Thanks in part to the dollar, and in part to the growth of his company, he has hired four new employees – a big move for a small business. And his isn’t the only one in the area benefiting from a weak loonie.

“Manufacturing, which is a major industry in the Abbotsford-Mission Census Metropolitan Area, has been bolstered by a lower Canadian dollar,” the Canadian Mortgage Housing Corporation (CMHC) said in its most recent Housing Market Outlook. Related industries, including construction and agriculture. have also benefited, the CMHC said.

A low dollar is generally good for exporters, since costs remain fixed in Canadian dollars while the increasing value of the American buck allows companies to either take the difference as profit or reduce their prices to attract more customers.

Abbotsford’s location near the border has also helped other sectors of the economy, including transportation and warehousing, and accommodations and food services.

“The region will continue to benefit as the Canadian dollar is expected to remain low while the U.S. economy continues to strengthen over the next few years,” the report said.

For around five years, the Canadian dollar hovered between 90 cents US and parity with the US dollar. But last fall, its value decreased sharply. After hovering around 80 cents US, the loonie took another downturn beginning in June and is now valued around 75 cents US.

Abbotsford Chamber of Commerce executive director Allan Asaph said the lower dollar, combined with the improving American economy, has helped local manufacturers, especially those that provide building supplies to U.S. homebuilders.

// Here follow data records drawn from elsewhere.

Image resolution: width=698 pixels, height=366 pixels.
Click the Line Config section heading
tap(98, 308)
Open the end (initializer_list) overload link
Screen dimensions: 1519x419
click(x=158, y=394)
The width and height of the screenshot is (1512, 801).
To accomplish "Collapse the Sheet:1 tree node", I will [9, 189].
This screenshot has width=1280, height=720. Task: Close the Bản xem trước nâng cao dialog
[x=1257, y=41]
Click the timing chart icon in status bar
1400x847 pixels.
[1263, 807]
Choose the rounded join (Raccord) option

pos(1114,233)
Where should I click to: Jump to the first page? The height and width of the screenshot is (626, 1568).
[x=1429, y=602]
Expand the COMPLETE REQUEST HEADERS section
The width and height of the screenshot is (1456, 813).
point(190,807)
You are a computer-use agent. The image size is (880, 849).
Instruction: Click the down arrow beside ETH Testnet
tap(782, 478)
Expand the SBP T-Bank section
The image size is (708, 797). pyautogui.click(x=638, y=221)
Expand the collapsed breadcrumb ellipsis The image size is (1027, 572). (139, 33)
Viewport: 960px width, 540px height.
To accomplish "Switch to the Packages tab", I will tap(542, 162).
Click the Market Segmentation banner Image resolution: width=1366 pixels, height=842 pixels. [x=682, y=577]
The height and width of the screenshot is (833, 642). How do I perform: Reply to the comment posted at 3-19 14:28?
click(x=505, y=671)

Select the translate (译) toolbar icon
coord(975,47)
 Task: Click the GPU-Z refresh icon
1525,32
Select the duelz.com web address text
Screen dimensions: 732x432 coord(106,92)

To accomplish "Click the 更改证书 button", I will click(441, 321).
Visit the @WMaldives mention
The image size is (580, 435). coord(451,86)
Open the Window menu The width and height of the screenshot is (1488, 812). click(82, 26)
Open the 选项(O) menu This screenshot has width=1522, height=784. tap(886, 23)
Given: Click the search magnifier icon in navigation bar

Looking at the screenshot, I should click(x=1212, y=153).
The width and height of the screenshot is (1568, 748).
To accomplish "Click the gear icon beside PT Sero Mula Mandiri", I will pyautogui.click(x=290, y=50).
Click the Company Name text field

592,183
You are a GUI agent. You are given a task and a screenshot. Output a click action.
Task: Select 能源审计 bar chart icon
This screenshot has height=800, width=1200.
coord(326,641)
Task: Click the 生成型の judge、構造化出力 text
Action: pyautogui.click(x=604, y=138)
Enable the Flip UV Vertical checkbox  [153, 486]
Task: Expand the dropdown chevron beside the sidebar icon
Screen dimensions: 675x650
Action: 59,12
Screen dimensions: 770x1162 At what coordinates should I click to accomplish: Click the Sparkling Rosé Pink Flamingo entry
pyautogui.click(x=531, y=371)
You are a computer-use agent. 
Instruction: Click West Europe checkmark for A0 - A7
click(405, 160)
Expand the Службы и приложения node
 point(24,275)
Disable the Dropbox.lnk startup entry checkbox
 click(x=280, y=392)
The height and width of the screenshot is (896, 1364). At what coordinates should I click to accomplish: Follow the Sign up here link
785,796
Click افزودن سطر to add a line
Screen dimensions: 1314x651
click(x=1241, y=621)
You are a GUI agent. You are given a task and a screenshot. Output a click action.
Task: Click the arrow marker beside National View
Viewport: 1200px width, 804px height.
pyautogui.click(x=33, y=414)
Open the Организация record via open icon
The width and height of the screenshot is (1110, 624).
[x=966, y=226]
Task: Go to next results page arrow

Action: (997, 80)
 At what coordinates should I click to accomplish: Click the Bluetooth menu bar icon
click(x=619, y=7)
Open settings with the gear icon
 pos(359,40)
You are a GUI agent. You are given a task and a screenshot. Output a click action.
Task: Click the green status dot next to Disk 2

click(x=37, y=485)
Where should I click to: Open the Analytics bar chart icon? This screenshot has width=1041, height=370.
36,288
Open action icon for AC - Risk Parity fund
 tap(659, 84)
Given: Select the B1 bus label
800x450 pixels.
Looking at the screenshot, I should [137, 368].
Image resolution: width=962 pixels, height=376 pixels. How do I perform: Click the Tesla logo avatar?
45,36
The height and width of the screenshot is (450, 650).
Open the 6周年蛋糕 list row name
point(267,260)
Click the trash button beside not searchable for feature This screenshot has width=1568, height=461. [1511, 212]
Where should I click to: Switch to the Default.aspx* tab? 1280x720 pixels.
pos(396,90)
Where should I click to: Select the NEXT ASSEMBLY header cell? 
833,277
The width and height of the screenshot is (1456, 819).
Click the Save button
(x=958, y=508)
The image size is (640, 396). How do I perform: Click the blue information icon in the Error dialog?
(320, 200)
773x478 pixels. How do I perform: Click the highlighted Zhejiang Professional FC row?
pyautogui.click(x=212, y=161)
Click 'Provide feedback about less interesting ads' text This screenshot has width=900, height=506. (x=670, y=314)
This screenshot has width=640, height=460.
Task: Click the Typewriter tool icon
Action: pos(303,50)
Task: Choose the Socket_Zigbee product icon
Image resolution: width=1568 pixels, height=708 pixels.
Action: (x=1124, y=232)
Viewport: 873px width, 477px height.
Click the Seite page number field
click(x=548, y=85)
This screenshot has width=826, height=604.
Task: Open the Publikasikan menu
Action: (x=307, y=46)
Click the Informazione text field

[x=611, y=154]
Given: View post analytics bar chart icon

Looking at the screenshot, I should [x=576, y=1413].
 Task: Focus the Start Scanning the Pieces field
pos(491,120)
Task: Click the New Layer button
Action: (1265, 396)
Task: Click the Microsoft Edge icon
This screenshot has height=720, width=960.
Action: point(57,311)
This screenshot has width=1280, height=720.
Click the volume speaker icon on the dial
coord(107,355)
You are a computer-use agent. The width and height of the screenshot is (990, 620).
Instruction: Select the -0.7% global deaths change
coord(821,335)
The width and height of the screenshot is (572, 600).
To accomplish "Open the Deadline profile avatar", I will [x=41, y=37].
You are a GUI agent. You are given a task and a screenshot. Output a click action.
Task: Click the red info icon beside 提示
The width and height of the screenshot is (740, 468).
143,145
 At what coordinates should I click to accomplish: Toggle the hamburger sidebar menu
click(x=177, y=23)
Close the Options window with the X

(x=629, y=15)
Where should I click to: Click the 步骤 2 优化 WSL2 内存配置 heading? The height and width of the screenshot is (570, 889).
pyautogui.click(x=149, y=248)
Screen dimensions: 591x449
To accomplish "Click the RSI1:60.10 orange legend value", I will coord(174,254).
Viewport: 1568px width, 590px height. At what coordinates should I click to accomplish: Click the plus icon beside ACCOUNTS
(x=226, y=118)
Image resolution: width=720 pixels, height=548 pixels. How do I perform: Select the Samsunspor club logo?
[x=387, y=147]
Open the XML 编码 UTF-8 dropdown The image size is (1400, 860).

“The dollar means considerable savings for their customers,” Asaph said.

He said local hotels have also seen occupancy rates jump as the strong American dollar combines with low gas prices to lure tourists north.

Some retailers are also seeing a benefit. Mission economic development officer Stacey Crawford said some local businesses have reported an uptick in business as shoppers stay in Canada, instead of heading for stores across the border.

“Commercially, on the retail side, there are less people floating across the line based on the latest numbers. Anecdotally what I’ve heard is it’s been beneficial to local retailers who are seeing less leakage across the line.”

Richard Truscott, the Canadian Federation of Independent Business’s vice-president for B.C. and Alberta, said that while the low dollar is a good thing for the majority of businesses in a place like Abbotsford, it would negatively affect those businesses that import goods from the United States and sell them locally in Canadian dollars.

Truscott noted that small businesses that buy goods in American currency have taken a substantial financial hit. And while they can pass some of the cost along to the consumer, at some point they must also ensure they don’t scare customers away with higher prices.

Still, the CMHC suggests a weaker dollar helps Abbotsford and is good for the local housing market, with home prices expected to continue to rise through 2017. It is also expected to keep rental vacancy rates below three per cent.

The past year has seen the local unemployment rate dip as low as 5.4 per cent over the summer, although it increased to 6.8 per cent in October.

 

“Strong job growth is expected to be one of the factors that will keep migration above 1,300 people annually” into 2017, the report said. “In particular, the 20-29 age group is expected to increase over the next few years in the region.”

But the report notes some of the gains – both for the economy as a whole and individual companies – could be compromised were the loonie to strengthen compared to the U.S. dollar.

Falk is more than aware of that fact. He has run his business for more than a decade, but he considered closing down during the period when the loonie was at par with the American dollar. Now, he said he tries to make sure that any expansion would be viable not only today, but in a world with a more robust Canadian dollar.

“You have to proceed with caution,” he said. “It’s something you have no control over and that you can’t count on.”